Energy-based models are a powerful and flexible tool for studying emergent properties in systems with many interacting components. Energy functions of complex systems are highly non-convex because the local modes encode the rich variety of probable phenomena.
This work focuses on energy models of image signals, which are treated as complex systems of interacting pixels that contribute to the emergent appearance of the whole image. By adapting classical Maximum Likelihood learning to the parametric family of ConvNet functions, one can learn energy-based models capable of realistic image synthesis. The observed behaviors of ML learning with ConvNet potentials are surprising and not well understood despite widespread use of the potential in recent studies.
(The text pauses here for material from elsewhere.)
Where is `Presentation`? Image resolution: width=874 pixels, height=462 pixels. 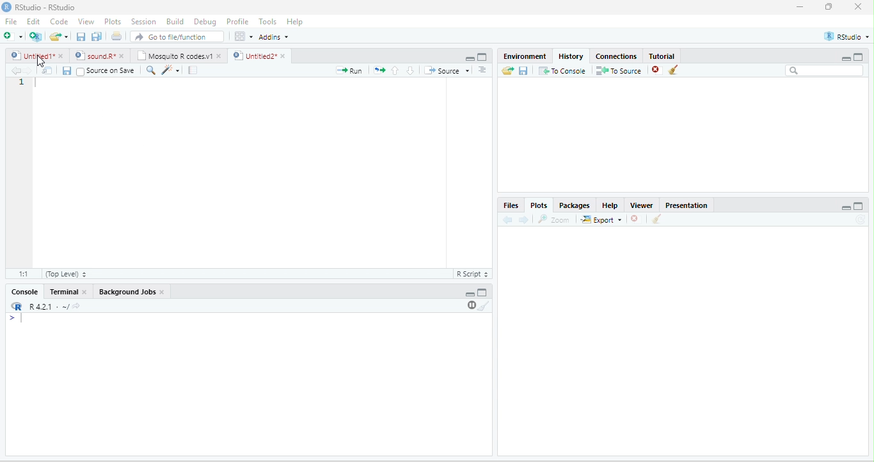 Presentation is located at coordinates (687, 205).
This work rigorously diagnoses the learning process to correct systematic problems with steady-state distributions of learned potentials while revealing an unexpected non-convergent outcome of learning.
The true value of the energy-based model lies in the structure of the energy landscape. The energy-based model encodes explicit quantitative relations between local modes in landscape energy barriers. Concepts in the training data form macroscopic energy basins with many shallow local modes. Powered by a new Markov Chain Monte Carlo algorithm that efficiently detects macroscopic energy structures, energy landscape mapping experiments are conducted to discover meaningful image concepts. The mapping framework is a powerful tool for unsupervised clustering based on geodesic distances in a learned potential.